# Phrag. Cardinale 'Birchwood' AM/AOS



## tomkalina (Dec 13, 2020)

In bloom this morning in a shady greenhouse, this Christmas classic looks similar to the wild Cyp. reginae that grows in our north woods, although under greenhouse conditions, Cardinale is a lot easier to grow. First awarded an HCC/AOS fifty years ago, it tends to bloom right around Christmas.


----------



## monocotman (Dec 13, 2020)

Great classic!
David


----------



## kitfox (Dec 13, 2020)

That is great example of my single favorite phrag. Very nice! Maybe my favorite orchid. I have this and ‘Wilcox’ and if I could have only two phrags, I would keep them.


----------



## Djthomp28 (Dec 13, 2020)

Love it!


----------



## Paphluvr (Dec 13, 2020)

One of my favorite Phrags. Nice one, Tom.


----------



## abax (Dec 13, 2020)

Splendid Phrag. in all respects.
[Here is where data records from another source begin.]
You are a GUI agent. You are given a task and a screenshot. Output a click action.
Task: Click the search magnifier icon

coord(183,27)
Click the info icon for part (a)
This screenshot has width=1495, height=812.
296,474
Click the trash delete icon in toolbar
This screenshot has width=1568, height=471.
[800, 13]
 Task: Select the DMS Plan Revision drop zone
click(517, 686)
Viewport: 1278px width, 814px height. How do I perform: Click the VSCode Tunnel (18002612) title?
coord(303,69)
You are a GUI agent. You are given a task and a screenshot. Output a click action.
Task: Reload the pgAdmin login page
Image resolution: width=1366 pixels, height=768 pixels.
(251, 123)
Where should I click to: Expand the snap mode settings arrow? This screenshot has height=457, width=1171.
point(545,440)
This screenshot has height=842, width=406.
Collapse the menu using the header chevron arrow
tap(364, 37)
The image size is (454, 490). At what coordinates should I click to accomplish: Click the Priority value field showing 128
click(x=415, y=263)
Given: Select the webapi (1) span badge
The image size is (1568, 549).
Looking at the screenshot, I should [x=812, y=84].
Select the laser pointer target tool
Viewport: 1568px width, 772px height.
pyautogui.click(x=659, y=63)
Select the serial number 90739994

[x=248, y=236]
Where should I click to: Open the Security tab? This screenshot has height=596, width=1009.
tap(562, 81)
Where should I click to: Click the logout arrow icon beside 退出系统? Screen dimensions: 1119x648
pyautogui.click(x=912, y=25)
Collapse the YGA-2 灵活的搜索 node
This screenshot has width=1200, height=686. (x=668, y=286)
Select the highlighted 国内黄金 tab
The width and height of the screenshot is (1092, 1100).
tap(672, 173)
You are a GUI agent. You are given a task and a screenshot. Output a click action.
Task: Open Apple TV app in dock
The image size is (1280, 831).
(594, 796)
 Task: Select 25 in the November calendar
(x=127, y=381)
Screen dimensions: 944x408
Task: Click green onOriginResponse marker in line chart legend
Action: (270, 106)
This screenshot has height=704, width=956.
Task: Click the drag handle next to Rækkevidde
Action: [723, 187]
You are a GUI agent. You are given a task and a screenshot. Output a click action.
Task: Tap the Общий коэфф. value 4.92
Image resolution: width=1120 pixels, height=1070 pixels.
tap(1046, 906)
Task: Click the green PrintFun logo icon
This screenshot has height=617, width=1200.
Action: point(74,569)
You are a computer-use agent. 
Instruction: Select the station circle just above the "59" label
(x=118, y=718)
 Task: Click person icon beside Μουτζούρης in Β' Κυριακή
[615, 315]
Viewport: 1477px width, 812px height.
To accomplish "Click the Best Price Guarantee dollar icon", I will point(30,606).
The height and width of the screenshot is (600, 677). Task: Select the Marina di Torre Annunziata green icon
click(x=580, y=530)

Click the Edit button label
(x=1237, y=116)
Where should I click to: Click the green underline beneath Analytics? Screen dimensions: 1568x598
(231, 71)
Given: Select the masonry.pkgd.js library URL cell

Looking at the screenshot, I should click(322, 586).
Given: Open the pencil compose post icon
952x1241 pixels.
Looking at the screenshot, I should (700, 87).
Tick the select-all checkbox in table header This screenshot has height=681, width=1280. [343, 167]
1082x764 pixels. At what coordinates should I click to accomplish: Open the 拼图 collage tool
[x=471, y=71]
You know my tag line...Division?


----------



## Michael Bonda (Dec 14, 2020)

Wonderful. My Cardinale ‘Wilcox’ has been in bloom for about a month now too


----------



## tomkalina (Dec 14, 2020)

Angela - I'll probably be dividing this clone late Spring 2021, and I've just put your name in the pot. Have a great Holiday!


----------



## NYEric (Dec 14, 2020)

Yay schlimii hybrids!


----------



## abax (Dec 14, 2020)

I don't do holidays, but I'm happily in the gh repotting. Phrags and Phals popping
spikes all over the place. It's soooo peaceful in there.


----------



## lanthier (Dec 15, 2020)

a BEAUTY!!!! Mine just finished up......


----------